False allegations — how I fought back
So I’m sitting here at 2am because I can’t sleep again, but I wanted to share what I learned fighting these false allegations. Maybe it’ll help someone else going through this nightmare.
Last March my ex accused me of physically abusing our kids. Complete fabrication. I’ve never laid a hand on Emma or Jake, not once in their lives. The allegation came right after I filed for increased custody — coincidence? I think not.
The first thing that saved me was my phone records. I document everything now, but back then I was just naturally protective I guess. When my ex claimed I hit Emma “around 3pm on Saturday March 12th,” I had timestamped photos of us at the zoo that entire afternoon. Boom. Geographic data, time stamps, Emma clearly happy and unmarked in dozens of photos.
My pediatrician was crucial too. Dr. Martinez had records going back years — every appointment, every wellness check, every scraped knee. Zero evidence of abuse, tons of evidence of me being an attentive, loving mom. She even testified about how the kids interacted with me during visits.

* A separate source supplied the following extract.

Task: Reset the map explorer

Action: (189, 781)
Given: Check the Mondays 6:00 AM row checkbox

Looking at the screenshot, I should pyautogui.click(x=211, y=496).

The hardest part was watching my own children look at me like I was a monster during that first supervised visit. Emma wouldn’t even hug me. Jake asked the supervisor “Is mommy really dangerous?” I wanted to die right there.
But here’s what I learned: false allegations leave holes. Real abuse has patterns, documentation, witnesses. Lies have inconsistencies. My ex claimed I was “violent and unpredictable” but couldn’t explain why she’d been pushing for overnight visits just weeks before. The kids’ stories kept changing — first I allegedly hit Emma with my hand, then it was a wooden spoon, then back to my hand.
The judge saw through it eventually. Took three hearings and $18,000 in legal fees, but the allegations were dismissed as “unsubstantiated and likely fabricated.”
My kids still believe some version of it happened though. That’s the part that kills me. Even when you win, you lose.
Document everything. Get character witnesses. Trust the process, even when it feels rigged. The truth does matter, even if it takes forever to surface.